Two residents have threatened legal action against developer Duffy and Guenther if the firm continues with a controversial 42-unit development close to their home.
Gail and Jake Williams who live in the 1000 block of Mesa Road, asked their attorney Kevin Cody to speak Monday’s City Council meeting on the Wildflower Court residential development before 30 residents including City Council candidate Russ Valiquette, who opposed the development.
“(The Williams couple) is committed to taking whatever legal action for this development not to go forward,” he said. “Hopefully those actions won’t be necessary with all the presence here.”
Cody said the residents of the area have a right to access streets and the increase in the density of this project makes it difficult for them to do so, making the development subject to injunction.
Ralph Guenther, the applicant, asked the Council to give him more time to reach out to the community and continue the discussion on December 6, at 4:00 p.m. this afternoon, said Mayor Al Pinheiro.
The Council voted 4-3 to review it December 20 instead, so as not to interfere with the seating of the new City Councilmen to be elected Tuesday.
Councilwoman Cat Tucker and councilmen Dion Bracco and Perry Woodward voted in favor of voting on the matter at this session. Other councilmen argued the Council has never not allowed a continuance when requested by a developer, saying the decision to vote today would set a precedent.
“This is when you hate to be the mayor,” Pinheiro told the public. “It’s very important that the community understands how things are done and that if we don’t adhere to them they’ll say that we’re not doing the right thing.”
The Wildflower Court property is a 42-single-family-home proposal for shovel-ready.
The Council previously looked at letting the applicant build a 12-unit development under the city’s normal development allocation guidelines.

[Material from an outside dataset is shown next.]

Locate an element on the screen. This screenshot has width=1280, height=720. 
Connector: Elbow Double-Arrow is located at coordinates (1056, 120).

Guenther recently increased the number of units under the shovel ready exemption.
The exemption, passed by the City Council in August, allowed the property to bypass the normal development allocation process limiting the development growth of the city, provided developers build within 36 months.

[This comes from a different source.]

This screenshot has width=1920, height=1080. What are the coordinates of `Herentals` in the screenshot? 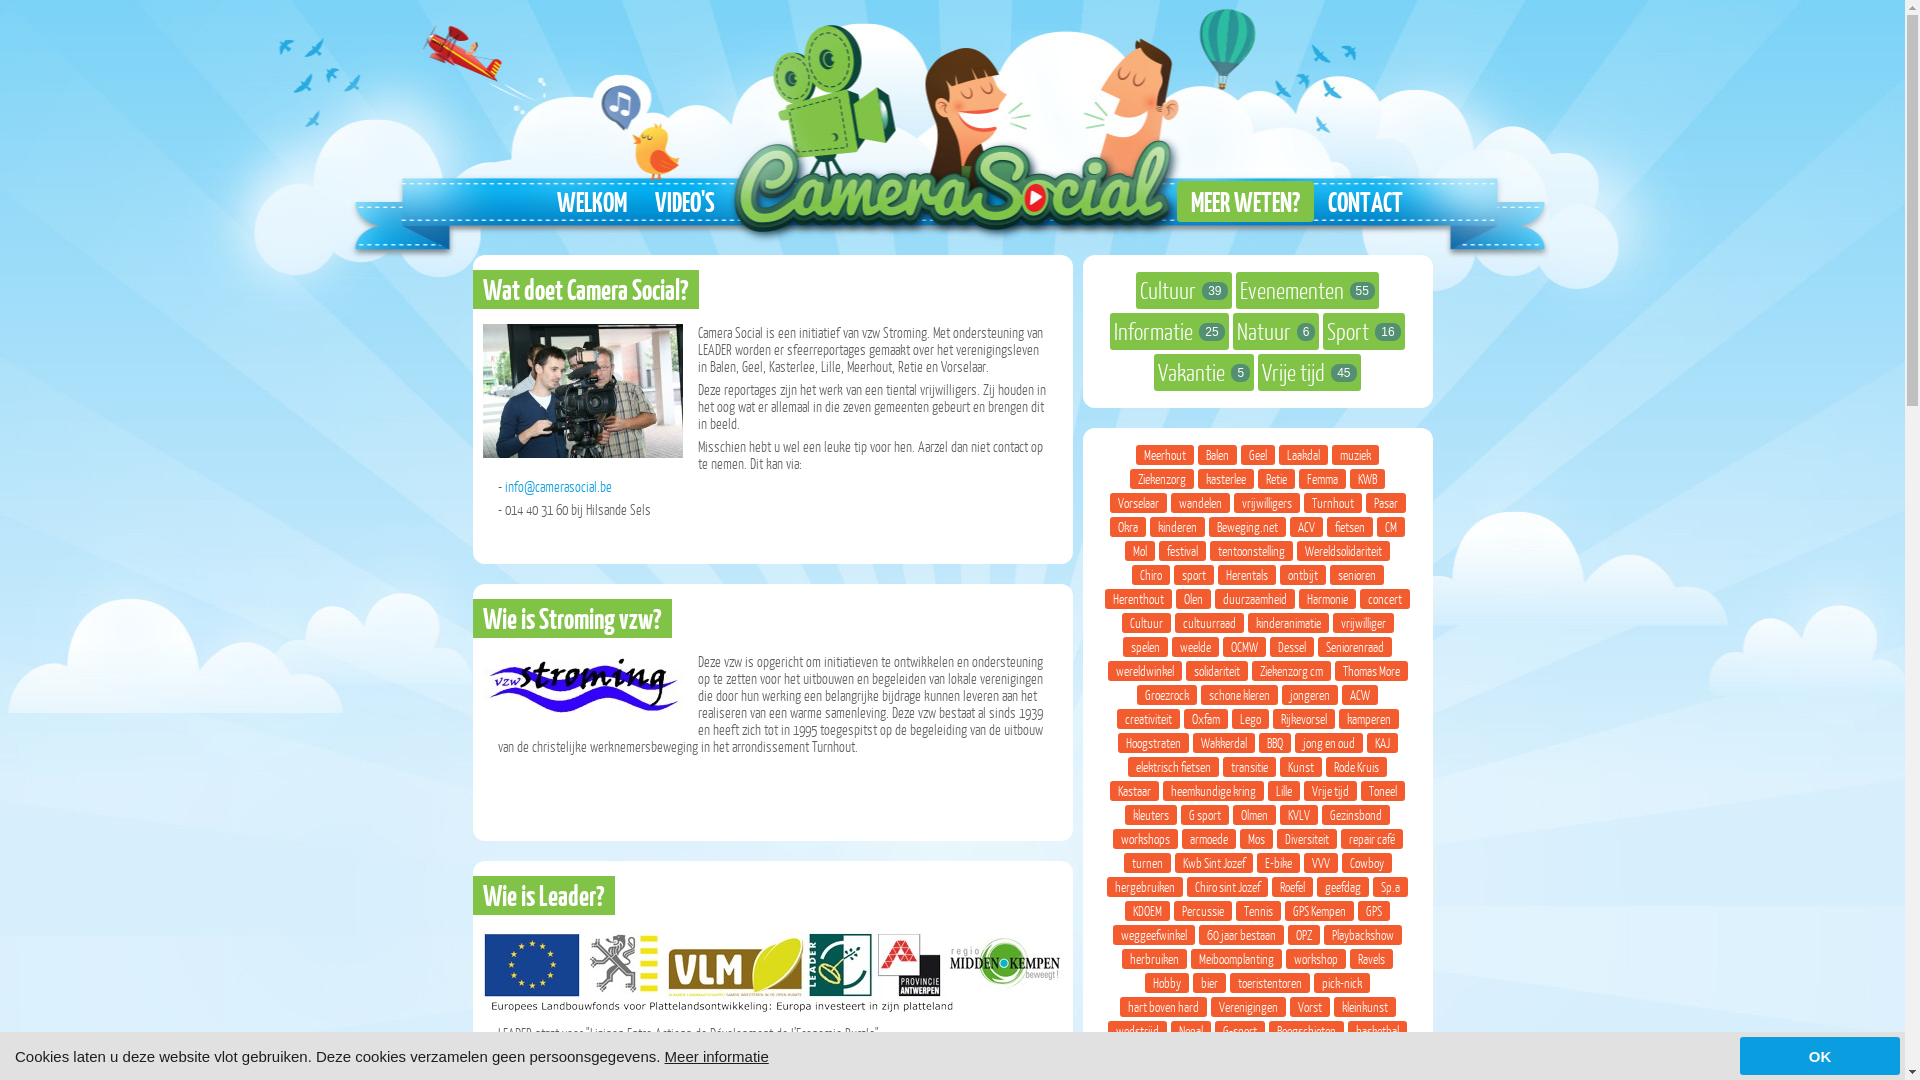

Residents say shovel ready allowed for a development density that proved untenable for residents of Mesa Ridge and Mesa Road.

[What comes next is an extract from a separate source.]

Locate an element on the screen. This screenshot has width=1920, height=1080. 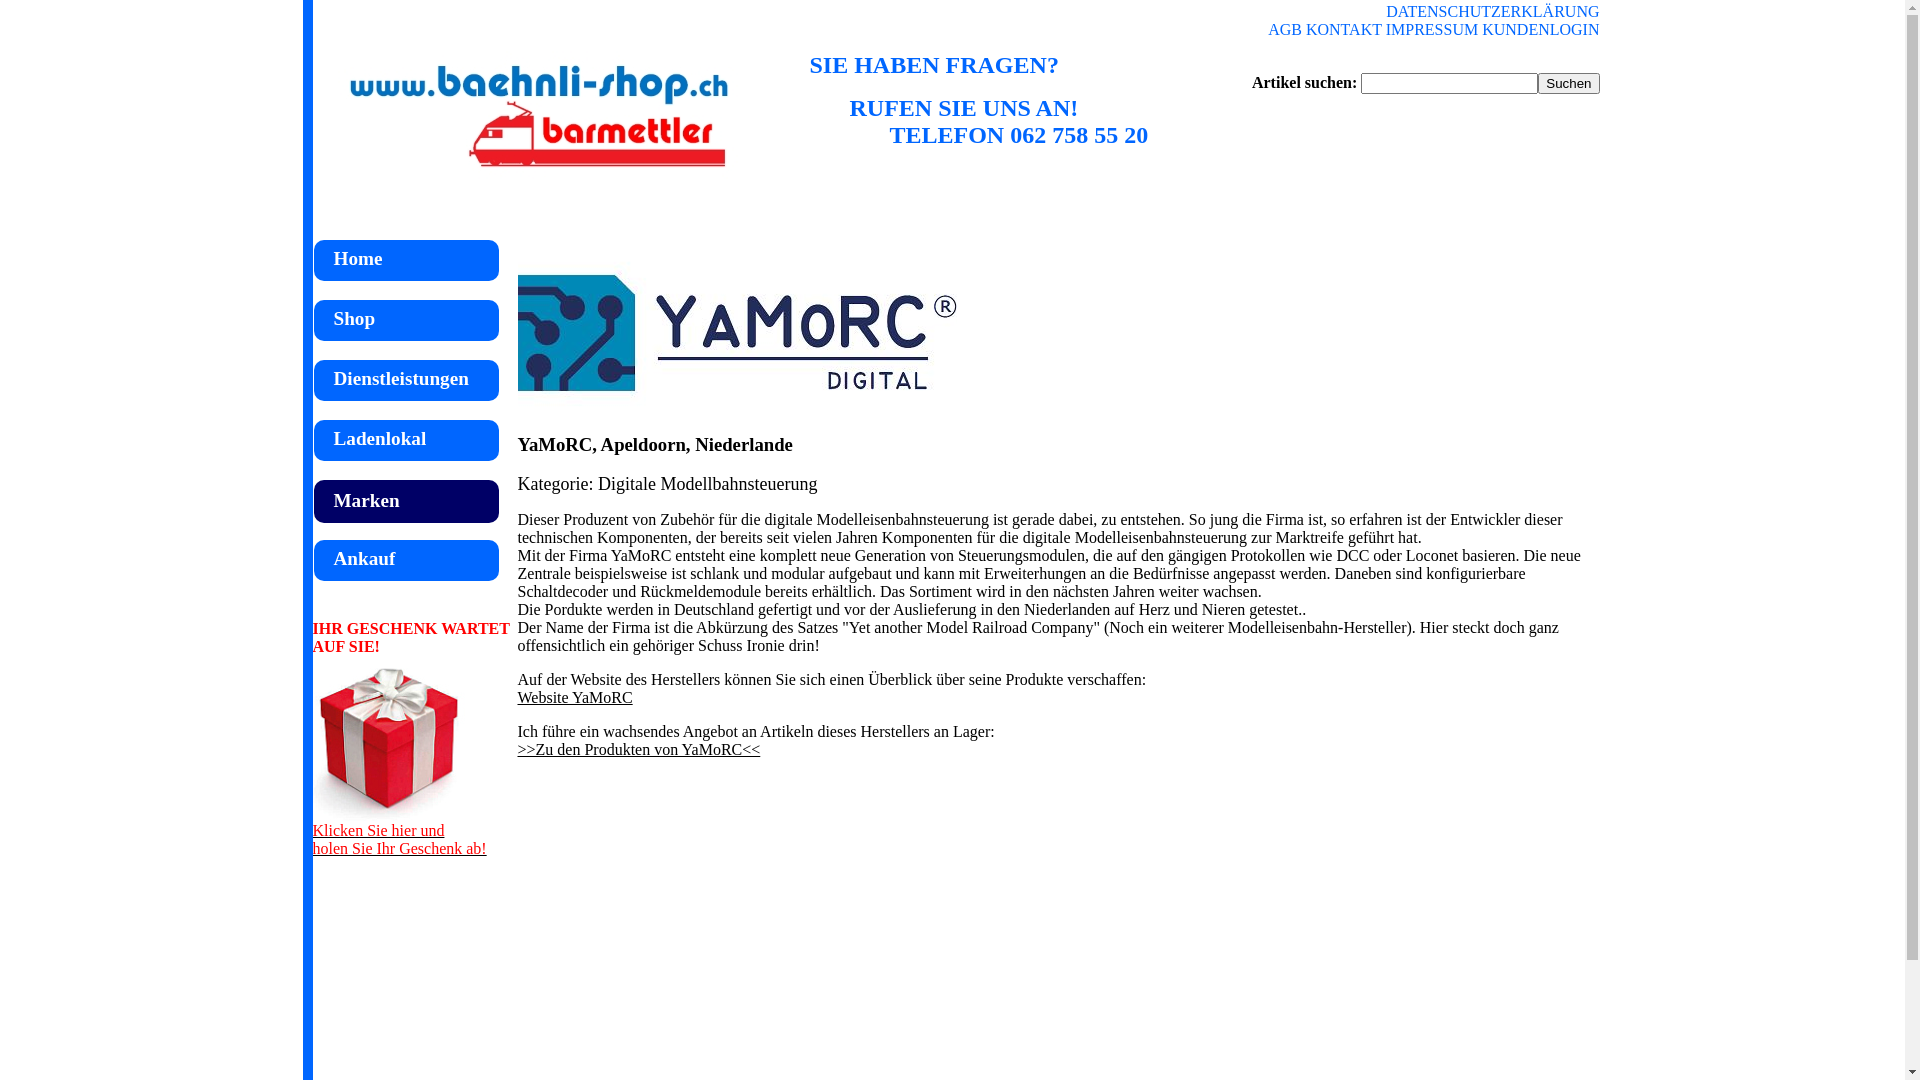
>>Zu den Produkten von YaMoRC<< is located at coordinates (640, 750).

“We wouldn’t be here if it wasn’t for the shovel ready exception,” said councilman Woodward. “We had a lot of stalled projects but I was told ‘you’re opening up a real can of worms if you do this.”
The Gilroy Planning Commission decided on a 6-1 vote to recommend the City Council approve a tentative map of the Monterey Street development on Oct. 7.
Former Councilman and Planning Commissioner Valiquette said he sat through three meetings at Planning Commission and three meetings at the City Council and agreed with a 12-unit development, but not a 42-unit one.